▸ **WHAT TO WORK ON**
From the first entry to the last, copy each one exactly.

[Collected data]

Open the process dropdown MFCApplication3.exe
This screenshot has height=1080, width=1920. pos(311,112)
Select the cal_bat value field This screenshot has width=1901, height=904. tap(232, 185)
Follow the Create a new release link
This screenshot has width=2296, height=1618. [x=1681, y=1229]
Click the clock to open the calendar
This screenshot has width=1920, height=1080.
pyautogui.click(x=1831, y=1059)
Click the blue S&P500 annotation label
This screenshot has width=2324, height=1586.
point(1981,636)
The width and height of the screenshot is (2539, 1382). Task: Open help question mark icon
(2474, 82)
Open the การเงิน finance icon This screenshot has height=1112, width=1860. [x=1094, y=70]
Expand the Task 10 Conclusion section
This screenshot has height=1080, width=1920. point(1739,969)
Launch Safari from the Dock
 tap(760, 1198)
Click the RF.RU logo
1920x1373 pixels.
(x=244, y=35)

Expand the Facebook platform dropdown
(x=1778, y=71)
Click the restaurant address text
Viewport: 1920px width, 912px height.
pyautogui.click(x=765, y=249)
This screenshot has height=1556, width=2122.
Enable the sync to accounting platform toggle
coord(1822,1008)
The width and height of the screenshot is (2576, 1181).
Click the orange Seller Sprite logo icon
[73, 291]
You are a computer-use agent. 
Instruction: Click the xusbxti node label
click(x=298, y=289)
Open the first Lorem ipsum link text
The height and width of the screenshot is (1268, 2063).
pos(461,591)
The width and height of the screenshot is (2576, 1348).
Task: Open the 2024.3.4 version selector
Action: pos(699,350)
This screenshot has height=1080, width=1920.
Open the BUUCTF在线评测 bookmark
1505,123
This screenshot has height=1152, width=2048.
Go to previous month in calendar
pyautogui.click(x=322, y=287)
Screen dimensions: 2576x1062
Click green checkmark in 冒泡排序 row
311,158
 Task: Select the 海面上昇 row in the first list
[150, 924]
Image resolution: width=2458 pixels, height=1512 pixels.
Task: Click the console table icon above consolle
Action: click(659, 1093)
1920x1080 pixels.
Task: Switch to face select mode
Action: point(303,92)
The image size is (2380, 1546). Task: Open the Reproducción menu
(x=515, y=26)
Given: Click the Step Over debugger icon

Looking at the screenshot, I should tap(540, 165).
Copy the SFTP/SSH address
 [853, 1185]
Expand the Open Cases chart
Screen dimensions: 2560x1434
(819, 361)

▸ **RESPONSE BOX**
Open the process dropdown MFCApplication3.exe
This screenshot has height=1080, width=1920. pos(311,112)
Select the cal_bat value field This screenshot has width=1901, height=904. tap(232, 185)
Follow the Create a new release link
This screenshot has width=2296, height=1618. [x=1681, y=1229]
Click the clock to open the calendar
This screenshot has width=1920, height=1080.
pyautogui.click(x=1831, y=1059)
Click the blue S&P500 annotation label
This screenshot has width=2324, height=1586.
point(1981,636)
The width and height of the screenshot is (2539, 1382). Task: Open help question mark icon
(2474, 82)
Open the การเงิน finance icon This screenshot has height=1112, width=1860. [x=1094, y=70]
Expand the Task 10 Conclusion section
This screenshot has height=1080, width=1920. point(1739,969)
Launch Safari from the Dock
 tap(760, 1198)
Click the RF.RU logo
1920x1373 pixels.
(x=244, y=35)

Expand the Facebook platform dropdown
(x=1778, y=71)
Click the restaurant address text
Viewport: 1920px width, 912px height.
pyautogui.click(x=765, y=249)
This screenshot has height=1556, width=2122.
Enable the sync to accounting platform toggle
coord(1822,1008)
The width and height of the screenshot is (2576, 1181).
Click the orange Seller Sprite logo icon
[73, 291]
You are a computer-use agent. 
Instruction: Click the xusbxti node label
click(x=298, y=289)
Open the first Lorem ipsum link text
The height and width of the screenshot is (1268, 2063).
pos(461,591)
The width and height of the screenshot is (2576, 1348).
Task: Open the 2024.3.4 version selector
Action: pos(699,350)
This screenshot has height=1080, width=1920.
Open the BUUCTF在线评测 bookmark
1505,123
This screenshot has height=1152, width=2048.
Go to previous month in calendar
pyautogui.click(x=322, y=287)
Screen dimensions: 2576x1062
Click green checkmark in 冒泡排序 row
311,158
 Task: Select the 海面上昇 row in the first list
[150, 924]
Image resolution: width=2458 pixels, height=1512 pixels.
Task: Click the console table icon above consolle
Action: click(659, 1093)
1920x1080 pixels.
Task: Switch to face select mode
Action: point(303,92)
The image size is (2380, 1546). Task: Open the Reproducción menu
(x=515, y=26)
Given: Click the Step Over debugger icon

Looking at the screenshot, I should tap(540, 165).
Copy the SFTP/SSH address
 [853, 1185]
Expand the Open Cases chart
Screen dimensions: 2560x1434
(819, 361)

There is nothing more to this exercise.